L’homme est en colère et il ne s’en cache pas. On n’écrit pas des livres intitulés Putain d’usine (2002) ou Tue ton patron (2010) sans disposer d’un minimum de hargne. Il faut dire qu’en quarante-deux années de labeur dans une usine longtemps affiliée à Total cet ouvrier syndicaliste, tendance anar, a engrangé un matériau considérable en matière d’exploitation capitaliste. Il était en première ligne et n’est pas prêt de pardonner. « Je suis plutôt du genre à mordre la main qui tient ma chaîne », explique-t-il.
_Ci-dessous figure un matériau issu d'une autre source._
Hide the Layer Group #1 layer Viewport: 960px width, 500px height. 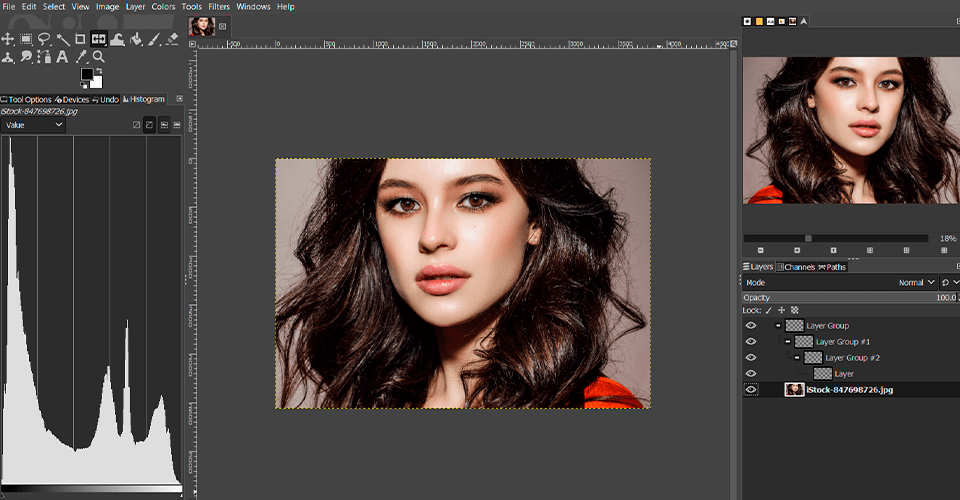click(x=751, y=342)
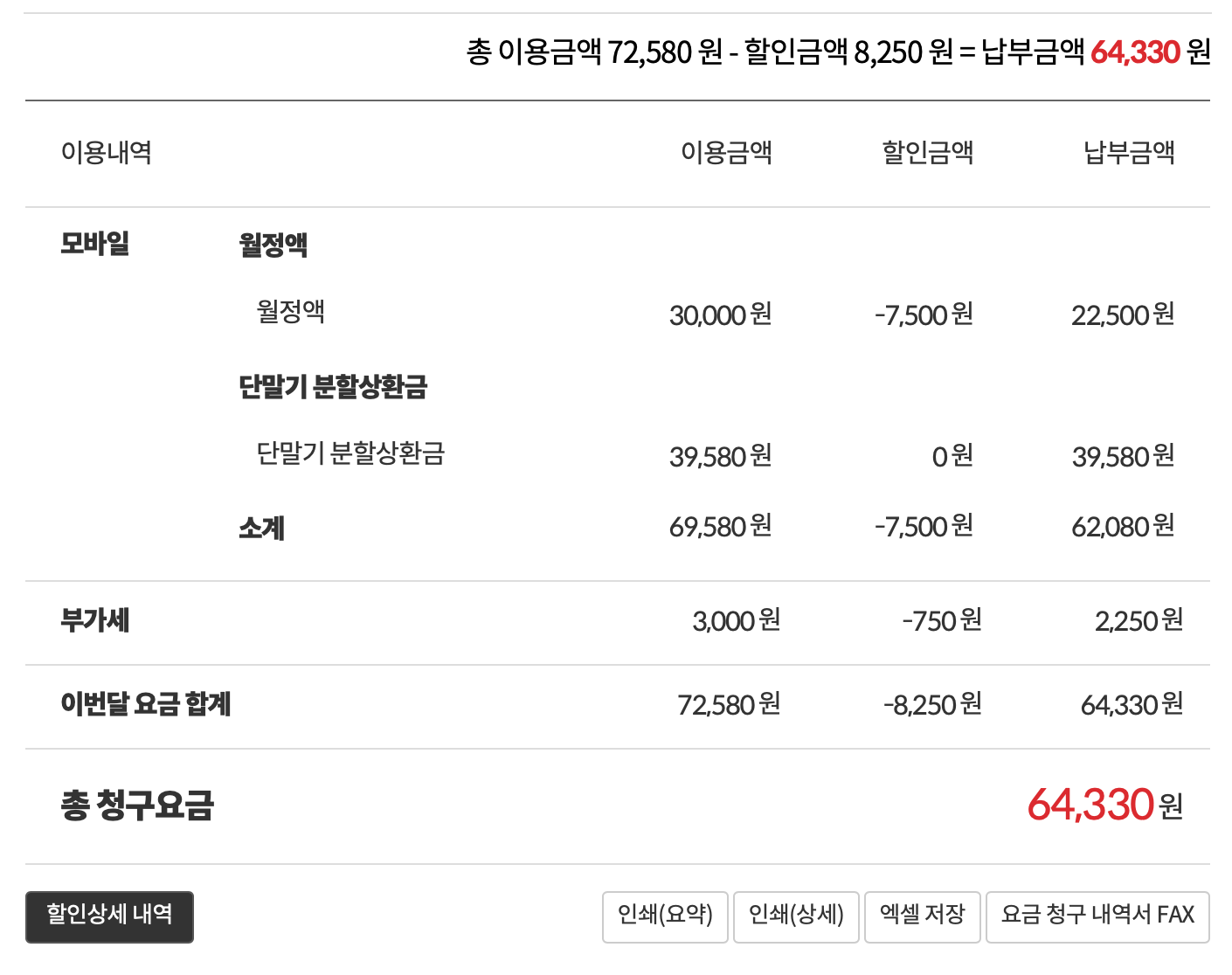Click the 총 청구요금 label
The width and height of the screenshot is (1232, 975).
[137, 805]
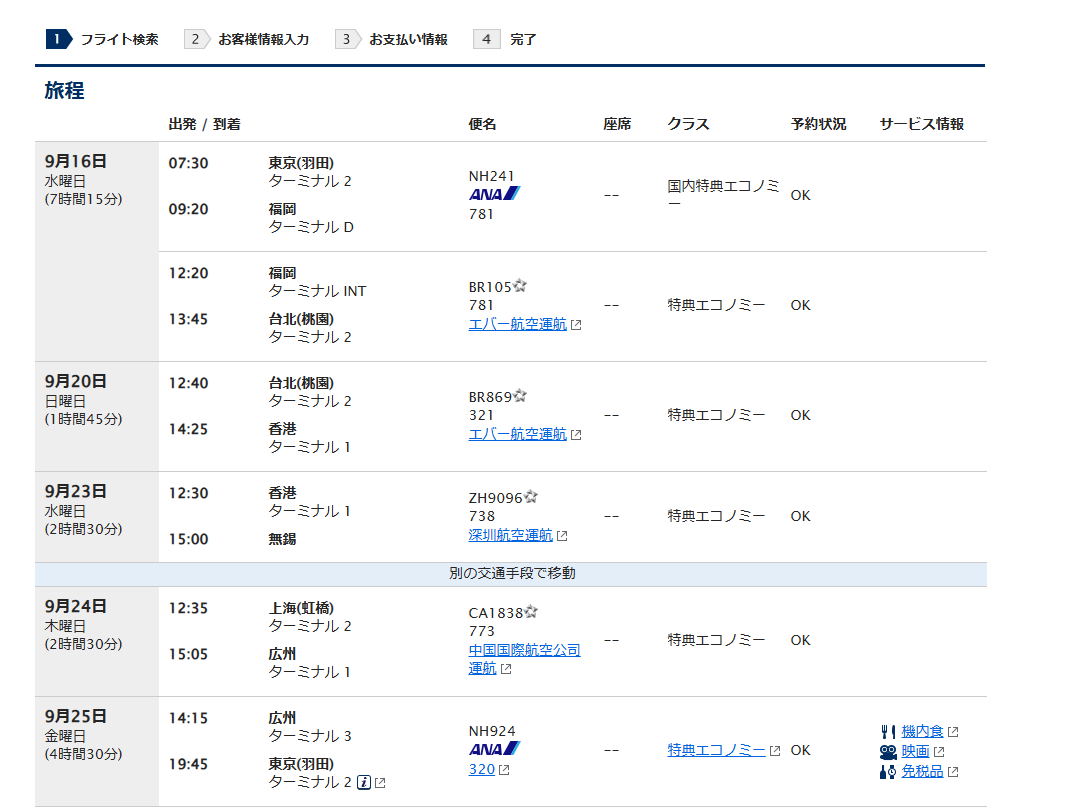Click the ANA logo under flight NH924

pos(495,748)
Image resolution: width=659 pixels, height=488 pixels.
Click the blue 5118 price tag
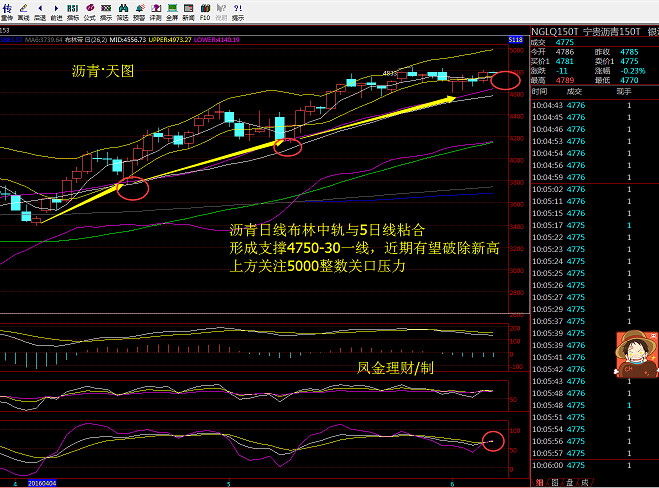pyautogui.click(x=515, y=40)

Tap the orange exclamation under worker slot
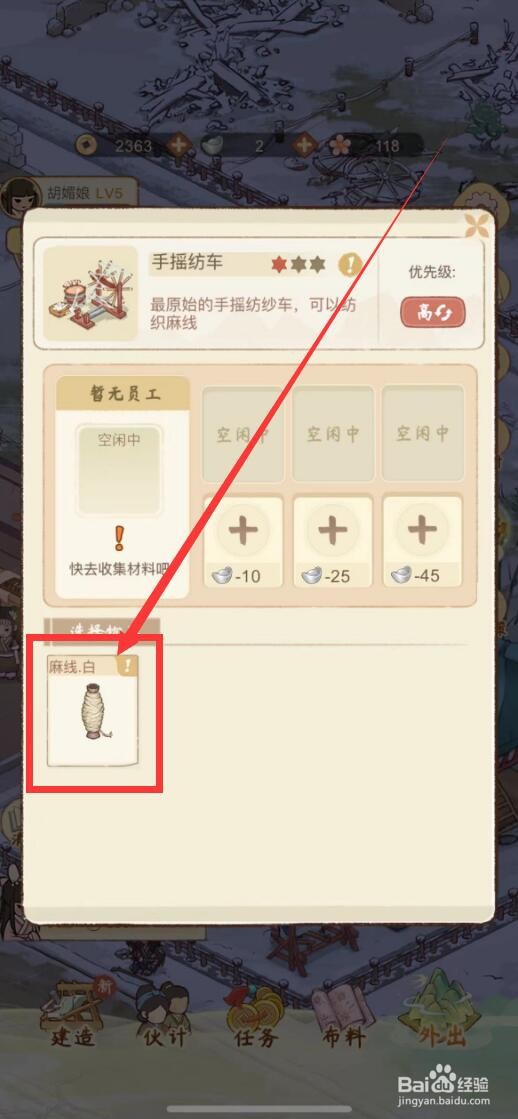point(119,538)
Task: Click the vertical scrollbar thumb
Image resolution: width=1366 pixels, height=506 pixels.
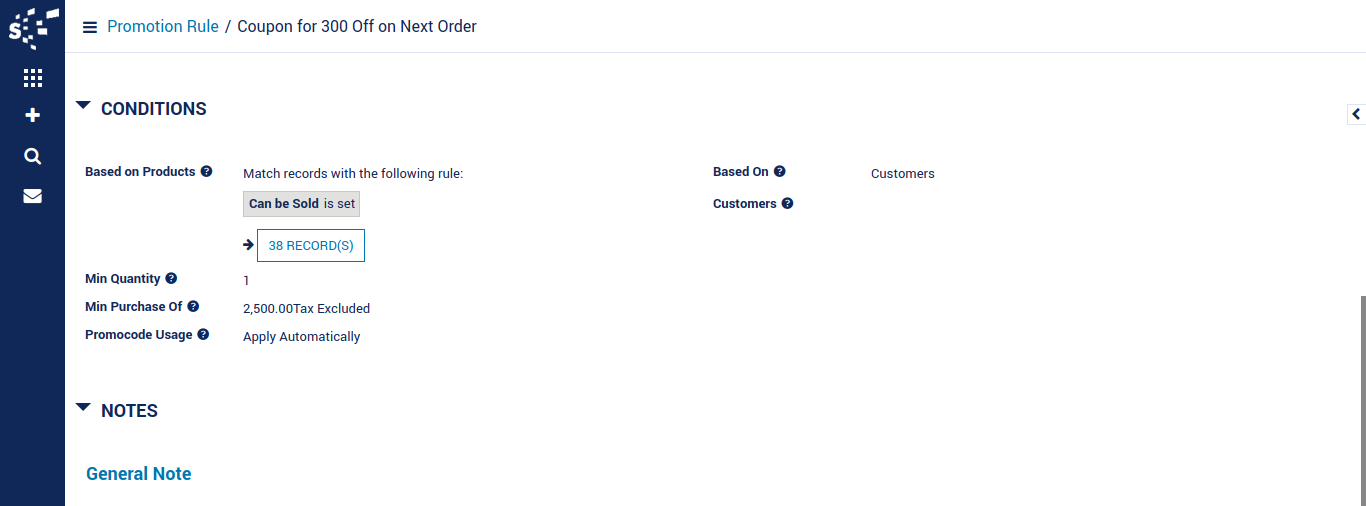Action: pos(1362,400)
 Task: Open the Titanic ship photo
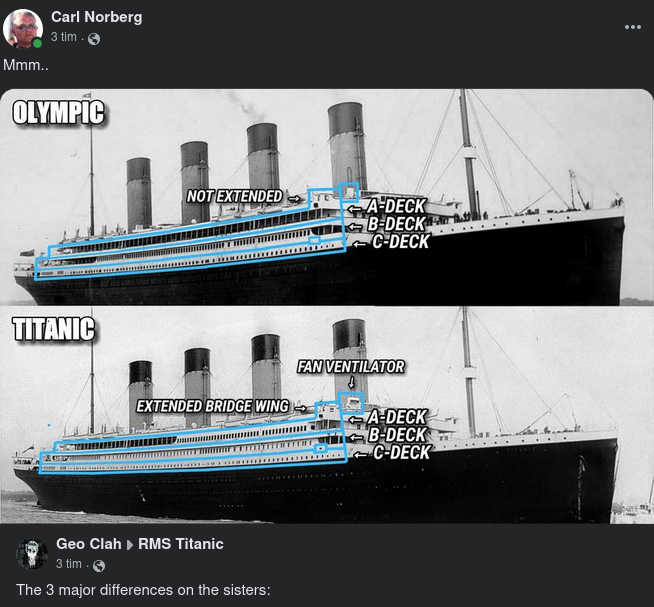pyautogui.click(x=327, y=415)
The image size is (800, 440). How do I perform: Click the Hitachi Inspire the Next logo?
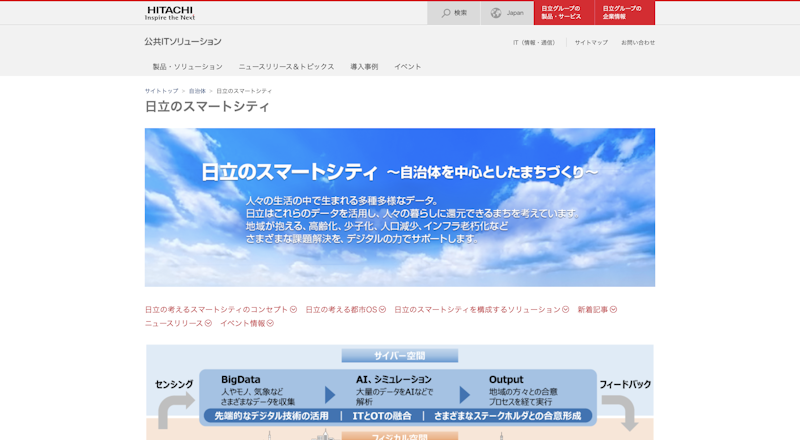(x=169, y=13)
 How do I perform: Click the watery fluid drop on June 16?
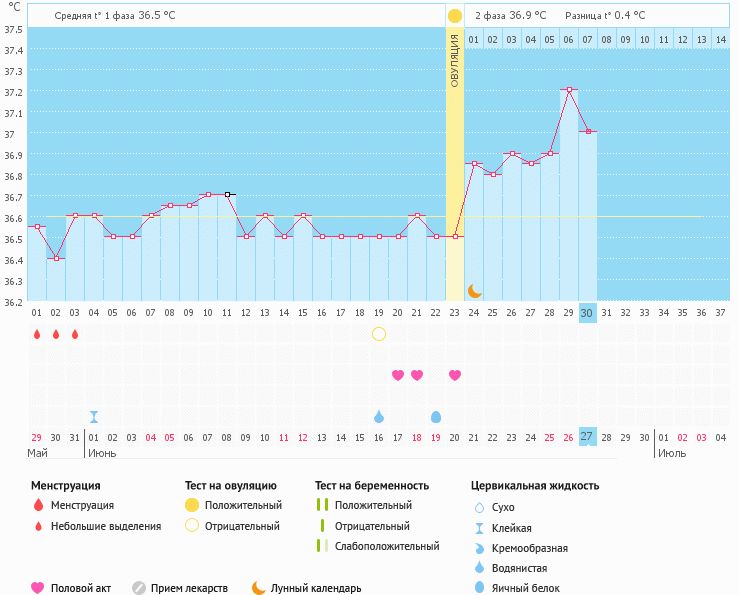pyautogui.click(x=378, y=417)
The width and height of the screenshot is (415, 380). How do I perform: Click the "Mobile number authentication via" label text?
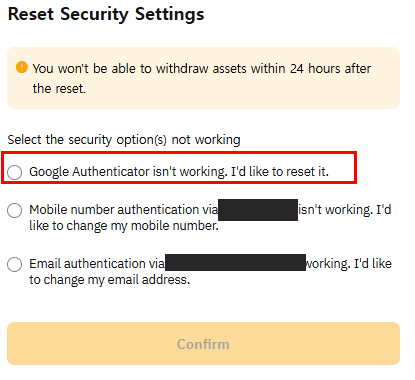(124, 210)
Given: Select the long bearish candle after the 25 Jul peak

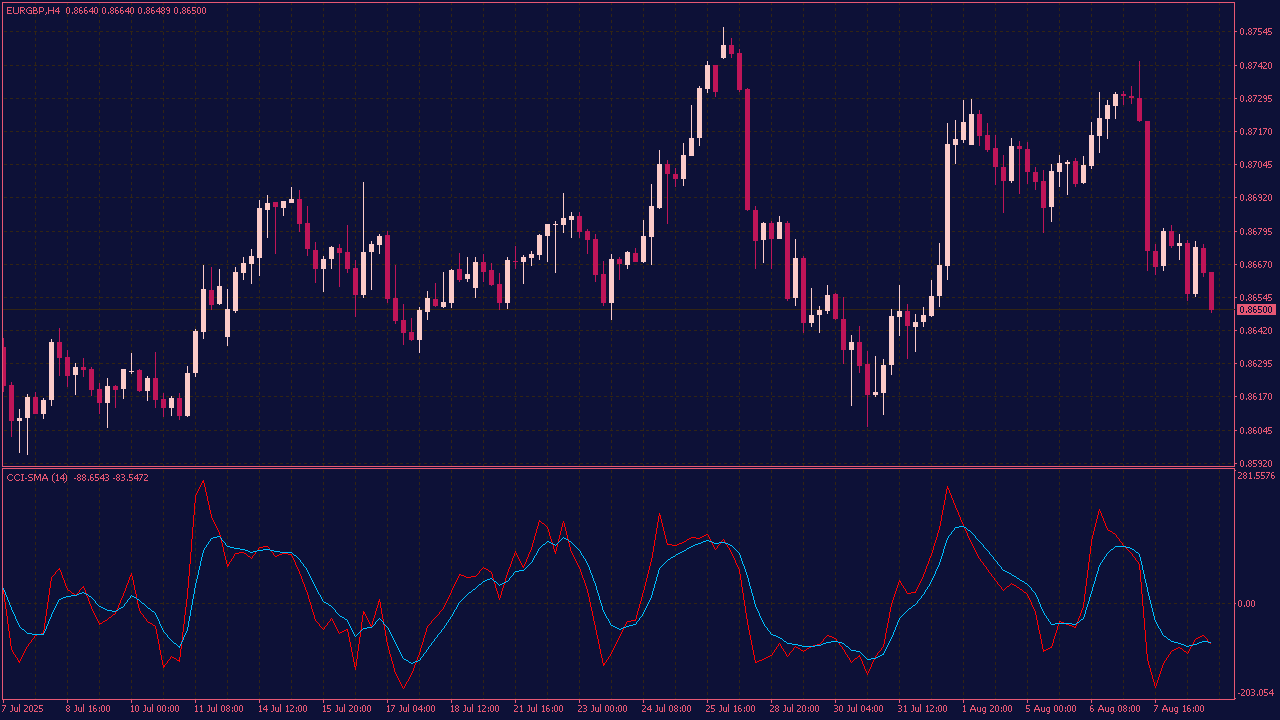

Jean-Pierre Levaray ne se cantonne pas à cette rage contre le patronat et ses « bénéfices immoraux ». Quand il parle de l’usine, du turbin quotidien, il met d’abord en avant ce qui subsiste d’humain : la fraternité entre collègues, les moments volés aux patrons et les luttes sociales.
C’est bien ce qui ressort de Je vous écris de l’usine, recueil de textes publiés de 2005 à 2015 dans le combatif mensuel de critique sociale CQFD : alors que le travail se fait chaque jour plus pesant et l’ambiance plus tendue, l’espoir ne s’éteint jamais totalement.
« Pour écrire sur l’usine, il faut la vivre de l’intérieur, la renifler avec ses tripes » écrit en préface Marcel Durand, autre ouvrier écrivain. C’est bien le cas de Jean-Pierre Levaray. Au cours de ses longues décennies d’atelier, il a vu le travail évoluer et les catastrophes s’enchaîner. AZF, amiante, licenciements, ce tropisme morbide est tatoué dans sa chair, sans que cela empiète sur sa combativité : « Se mettre en grève ouvertement contre la direction générale, c’est dire “NON chef !” c’est jouissif. » Et, quand l’abattement pointe à l’horizon, c’est l’humour et la fraternité qui l’emportent : « Que faire ? » s’interrogeait Lénine. « On reprend de la purée », lui répond Lulu.